The interpretation of an insurance contract is a matter of law. Greene v. Young, 113 Wn. App. 746, 752 (2002). An undefined term used in an insurance contract is given its "plain, ordinary, and popular" meaning. Id. (quoting Kish v. Ins. Co. of N. Am., 125 Wn.2d 164, 170 (1994) (quoting Boeing Co. v. Aetna Cas. Sur. Co., 113 Wn.2d 869, 877 (1990))). A court should "consider the policy as a whole, and [] give it a `fair, reasonable, and sensible construction as would be given to the contract by the average person purchasing insurance.'" Quadrant Corp. v. Am. States Ins. Co., 154 Wn.2d 165, 171 (2005) (quoting Weyerhaeuser Co. v. Commercial Union Ins. Co., 142 Wn.2d 654, 666 (2000)).

The parties' dispute centers on one sentence of the limitations provision: "You can't start any legal action against Us until 60 days after You send Us proof of loss and You can't start any legal action against Us more than three years (six years for South Carolina residents) after You have sent the proof." According to Ms. Keith, the reference at the end of the sentence to "the proof" is a general term referring to any type of proof or evidence. CUNA contends that "the proof" refers to the sentence's previous reference to "proof," in the context of "proof of loss."

The court agrees with CUNA's interpretation. In the context of this sentence, "the proof" is a shorter reference back to the earlier "proof of loss," because the sentence intends to define specific periods after a fixed point in time. It does not contemplate multiple submissions of proof; if it did, consistent with Ms. Keith's interpretation, it would read something like ". . . You can't start any legal action against Us more than three years . . . after the last date on which You have sent proof." Instead, the sentence first refers to a 60-day period after sending the proof of loss, and then another three-year period after sending "the proof." Based on the structure of this sentence, the only fair, reasonable, and sensible interpretation is that "the proof" is a reference to the earlier "proof of loss."

Ms. Keith attempts to inject ambiguity into the sentence's meaning via the deposition testimony of former CUNA insurance adjuster Sue Allen. Ms. Allen wrote in Ms. Keith's CUNA file that her date of "proof" was September 5, 2006 (the date CUNA received Ms. Keith's August 31, 2006 letter providing new information), and testified that "proof" means evidence generally but "proof of loss" means proof of death. See Beck Decl. (Dkt. # 36), Ex. B at 33-34. According to Ms. Allen, "proof of loss" is defined for purposes of the Policy, but CUNA internal documents also use the term "proof date" to refer to the last date that any evidence was received.

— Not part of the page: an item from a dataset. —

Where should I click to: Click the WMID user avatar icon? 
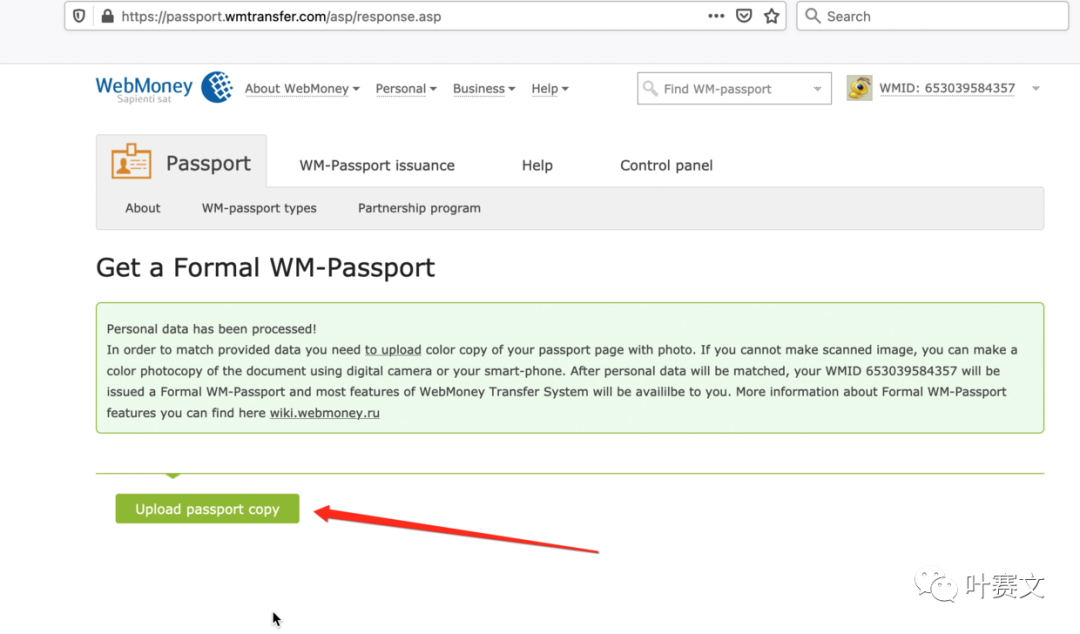coord(859,88)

The CUNA internal documents and Ms. Allen's testimony are consistent with the court's interpretation of the policy language: the "proof date" listed on CUNA documents is not the same as the "proof of loss" date mentioned in the limitations provision. Thus, the limitations provision is unambiguous: the submission of the proof of loss is the event which triggers the beginning of the three-year period. Because Ms. Keith's contract claim was filed more than three years after CUNA received the proof of loss, her contract claim is time-barred.

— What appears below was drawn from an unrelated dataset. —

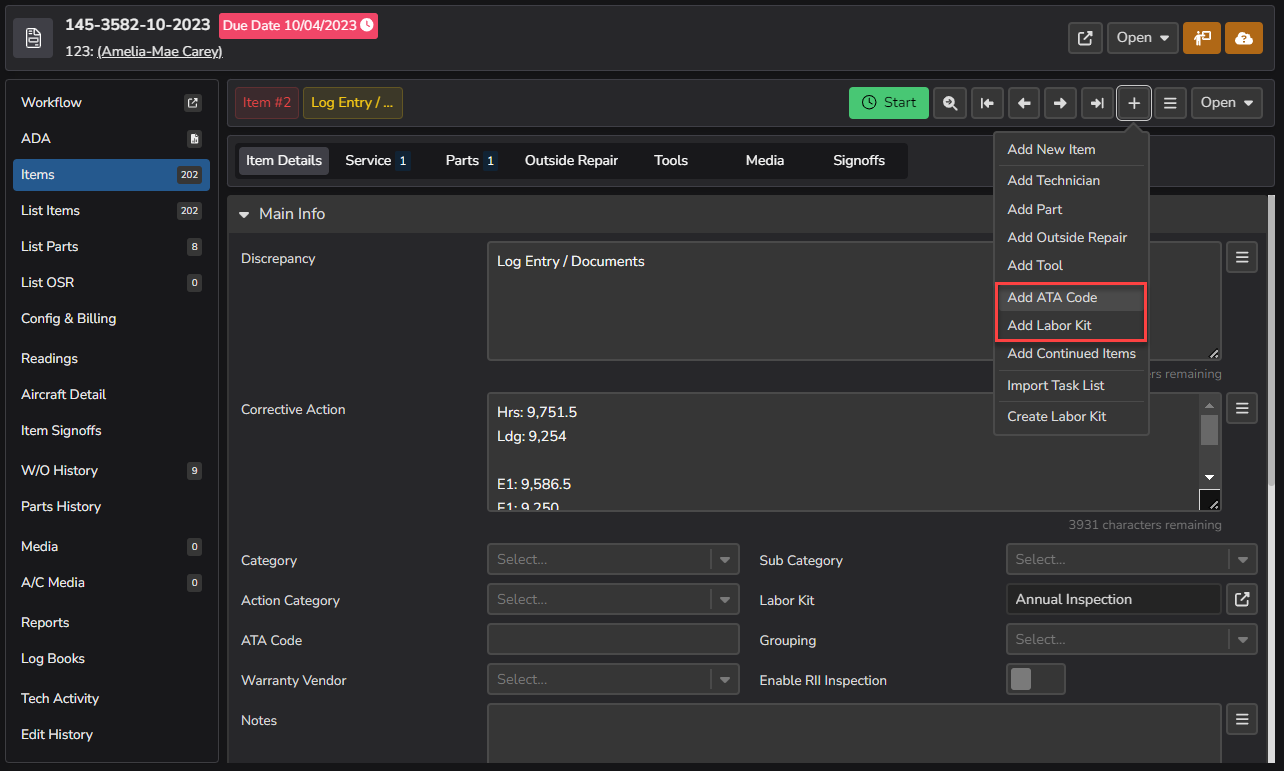Click the green Start button
Viewport: 1284px width, 771px height.
[x=888, y=102]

2. Neither Waiver nor Estoppel Applies Here.

According to Ms. Keith, waiver or estoppel should prevent CUNA from enforcing the limitations period against her because its denial letters encouraged Ms. Keith to continue submitting information rather than filing a lawsuit. See Staats v. Pioneer Ins. Ass'n, 55 Wn. 51, 53-57 (1909) (finding that insurance company had waived a limitations defense because its agent told the plaintiff that he would not take any action on the claim until third parties took action, by which time the limitations period had expired); Logan v. North-West Ins. Co., 45 Wn. App. 95, 100 (1986) (holding that an insurer is estopped from asserting a policy limitation if the "insurer's agreement, declaration, or course of action leads the insured to conduct based on that insured's honest belief that forfeiture of his policy will not occur.").

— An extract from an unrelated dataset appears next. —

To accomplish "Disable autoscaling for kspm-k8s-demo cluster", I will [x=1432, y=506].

There is no evidence that CUNA induced, misled, or encouraged Ms. Keith not to file a lawsuit. CUNA sent an initial denial of coverage letter dated December 9, 2002, and each successive letter with Ms. Keith reaffirmed that initial denial of coverage. Each successive letter also stated that CUNA reserved the right to rely on all policy defenses. Though the letters stated that CUNA would review additional information, they did not suggest that CUNA's coverage decision was not final or otherwise discourage filing a lawsuit. Thus, the evidence does not support Ms. Keith's argument for waiver or estoppel.

3. RCW 48.18.200 Does Not Invalidate the Limitations Provision, and Even if it Did, Ms. Keith's Contract Claim is Still Time-Barred.

Ms. Keith contends that the limitations provision is void because it violates RCW 48.18.200, which provides, in relevant part:

(1) No insurance contract delivered or issued for delivery in this state and covering subjects located, resident, or to be performed in this state, shall contain any condition, stipulation, or agreement . . . (c) limiting right of action against the insurer to a period of less than one year from the time when the cause of action accrues in connection with all insurances other than property and marine and transportation insurances. In contracts of property insurance, or of marine and transportation insurance, such limitation shall not be to a period of less than one year from the date of the loss.
(2) Any such condition, stipulation, or agreement in violation of this section shall be void, but such voiding shall not affect the validity of the other provisions of the contract.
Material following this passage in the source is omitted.